The testimony shows that in October 1868, a patent was granted to F. M. Horning for a device for equalizing the pressure of steam in a battery of steam-boilers in which the steam from each boiler was led by a pipe into a common chest or receptacle, from which the steam was taken for the purpose of working, thereby securing a uniform pressure in each boiler; and the testimony of Henry Jones, a witness called in behalf of defendant, shows (if such fact were not a matter of common knowledge) that as early as 1858 he knew of the use of a device, similar in its mode of operation and result to that shown in the Horning patent, for equalizing the pressure of steam in a battery of steam-boilers by pipes leading 'from the steam space at the top of each boiler into a common chest or receptacle from which the steam was led to the cylinders for the purpose of working. This Horning apparatus, and the steam equalizing apparatus described in Jones' testimony, show devices in their mode of operation and result precisely like that which is claimed to be covered by Pfaudler's patent, only that instead of equalizing the pressure of gas evolved in the process of fermentation those devices equalized the pressure of steam evolved from water by heat.
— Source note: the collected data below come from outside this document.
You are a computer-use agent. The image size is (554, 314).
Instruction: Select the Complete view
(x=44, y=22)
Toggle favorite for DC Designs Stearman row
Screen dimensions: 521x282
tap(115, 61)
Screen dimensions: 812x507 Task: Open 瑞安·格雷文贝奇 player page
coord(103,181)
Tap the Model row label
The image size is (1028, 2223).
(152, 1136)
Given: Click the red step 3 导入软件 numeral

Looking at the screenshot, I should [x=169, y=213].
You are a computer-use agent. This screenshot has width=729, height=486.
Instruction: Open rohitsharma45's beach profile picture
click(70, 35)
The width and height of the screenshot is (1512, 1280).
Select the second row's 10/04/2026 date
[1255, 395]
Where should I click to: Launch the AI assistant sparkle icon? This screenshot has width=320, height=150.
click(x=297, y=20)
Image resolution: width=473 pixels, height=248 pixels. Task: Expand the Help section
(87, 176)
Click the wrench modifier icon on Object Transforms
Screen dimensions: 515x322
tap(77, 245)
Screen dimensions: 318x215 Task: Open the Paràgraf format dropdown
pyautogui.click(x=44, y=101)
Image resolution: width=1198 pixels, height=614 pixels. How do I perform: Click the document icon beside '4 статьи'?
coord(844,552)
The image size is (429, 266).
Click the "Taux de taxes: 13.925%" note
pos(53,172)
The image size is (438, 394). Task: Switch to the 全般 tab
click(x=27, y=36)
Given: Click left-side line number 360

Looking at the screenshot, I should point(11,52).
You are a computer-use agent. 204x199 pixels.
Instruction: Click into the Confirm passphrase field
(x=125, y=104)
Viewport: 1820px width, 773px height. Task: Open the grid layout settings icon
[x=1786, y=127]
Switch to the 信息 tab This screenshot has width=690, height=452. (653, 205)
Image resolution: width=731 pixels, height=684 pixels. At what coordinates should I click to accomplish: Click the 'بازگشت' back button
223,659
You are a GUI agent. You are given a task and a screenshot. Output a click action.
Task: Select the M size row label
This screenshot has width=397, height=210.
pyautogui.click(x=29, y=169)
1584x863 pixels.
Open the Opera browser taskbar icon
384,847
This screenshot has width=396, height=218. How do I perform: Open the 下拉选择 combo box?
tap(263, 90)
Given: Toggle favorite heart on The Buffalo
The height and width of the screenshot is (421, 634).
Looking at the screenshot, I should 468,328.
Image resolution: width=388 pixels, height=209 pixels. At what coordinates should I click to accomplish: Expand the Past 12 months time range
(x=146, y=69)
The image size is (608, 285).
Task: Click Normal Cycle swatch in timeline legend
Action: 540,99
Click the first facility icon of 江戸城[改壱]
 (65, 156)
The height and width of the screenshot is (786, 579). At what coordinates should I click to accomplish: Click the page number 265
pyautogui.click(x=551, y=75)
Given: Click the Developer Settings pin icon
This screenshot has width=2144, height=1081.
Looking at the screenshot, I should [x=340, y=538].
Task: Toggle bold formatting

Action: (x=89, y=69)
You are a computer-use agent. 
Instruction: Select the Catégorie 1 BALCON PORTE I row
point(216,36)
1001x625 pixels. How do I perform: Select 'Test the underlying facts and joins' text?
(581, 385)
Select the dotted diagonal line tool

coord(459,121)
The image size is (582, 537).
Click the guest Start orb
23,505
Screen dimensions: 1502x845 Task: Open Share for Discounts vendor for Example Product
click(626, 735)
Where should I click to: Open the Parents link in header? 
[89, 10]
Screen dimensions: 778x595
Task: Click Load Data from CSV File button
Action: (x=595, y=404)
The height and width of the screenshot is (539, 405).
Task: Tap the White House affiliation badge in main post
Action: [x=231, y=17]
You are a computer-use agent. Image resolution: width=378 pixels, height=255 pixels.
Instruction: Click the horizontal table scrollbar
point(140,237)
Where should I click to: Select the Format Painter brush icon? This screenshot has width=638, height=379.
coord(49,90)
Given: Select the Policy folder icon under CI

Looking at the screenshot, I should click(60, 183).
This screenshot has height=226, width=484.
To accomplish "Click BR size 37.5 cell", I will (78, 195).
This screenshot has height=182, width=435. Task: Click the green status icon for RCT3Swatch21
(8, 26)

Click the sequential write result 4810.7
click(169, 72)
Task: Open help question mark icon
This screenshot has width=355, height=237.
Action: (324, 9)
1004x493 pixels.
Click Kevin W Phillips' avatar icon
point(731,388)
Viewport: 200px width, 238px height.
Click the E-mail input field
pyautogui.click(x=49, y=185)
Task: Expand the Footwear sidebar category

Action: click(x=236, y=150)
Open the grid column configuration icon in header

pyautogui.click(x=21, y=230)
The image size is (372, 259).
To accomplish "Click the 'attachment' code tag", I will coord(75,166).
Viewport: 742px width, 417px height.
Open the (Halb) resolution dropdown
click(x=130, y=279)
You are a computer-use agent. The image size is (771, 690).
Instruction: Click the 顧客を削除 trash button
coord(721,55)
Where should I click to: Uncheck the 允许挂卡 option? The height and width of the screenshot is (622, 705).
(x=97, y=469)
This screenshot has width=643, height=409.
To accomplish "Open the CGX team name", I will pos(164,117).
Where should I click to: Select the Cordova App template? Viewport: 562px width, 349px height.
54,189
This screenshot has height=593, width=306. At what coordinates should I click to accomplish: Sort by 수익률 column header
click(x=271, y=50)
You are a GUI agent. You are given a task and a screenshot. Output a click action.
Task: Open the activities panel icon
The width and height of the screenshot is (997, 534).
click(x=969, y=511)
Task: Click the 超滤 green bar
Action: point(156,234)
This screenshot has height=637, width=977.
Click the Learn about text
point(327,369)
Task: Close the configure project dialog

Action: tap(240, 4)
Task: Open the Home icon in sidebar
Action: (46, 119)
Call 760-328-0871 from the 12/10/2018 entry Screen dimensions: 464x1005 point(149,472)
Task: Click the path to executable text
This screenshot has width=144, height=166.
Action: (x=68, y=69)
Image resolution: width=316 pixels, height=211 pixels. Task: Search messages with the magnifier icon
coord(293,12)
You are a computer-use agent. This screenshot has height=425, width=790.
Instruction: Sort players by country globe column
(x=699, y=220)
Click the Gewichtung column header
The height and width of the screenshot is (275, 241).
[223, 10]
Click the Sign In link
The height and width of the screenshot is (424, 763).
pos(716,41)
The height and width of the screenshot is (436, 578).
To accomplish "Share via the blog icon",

There is no difference in principle or mode of operation between them, and I think it cannot admit of a doubt that the Pfaudler device, when stripped of a multiplicity of apparently unnecessary cocks and pipes and pressure gauges, is nothing but the apparatus which has been used for many years to equalize the pressure of steam in steam-boilers. It did not require invention, as it seems to me, but only common mechanical skill, to apply the wellknown device for equalizing the pressure of steam in a battery of steamboilers to the equalizing of the pressure of gas evolved by fermentation in a series of fermenting casks, whenever it was found to be useful to equalize the pressure in the fermenting vessels at any stage in the manufacture of beer or wine.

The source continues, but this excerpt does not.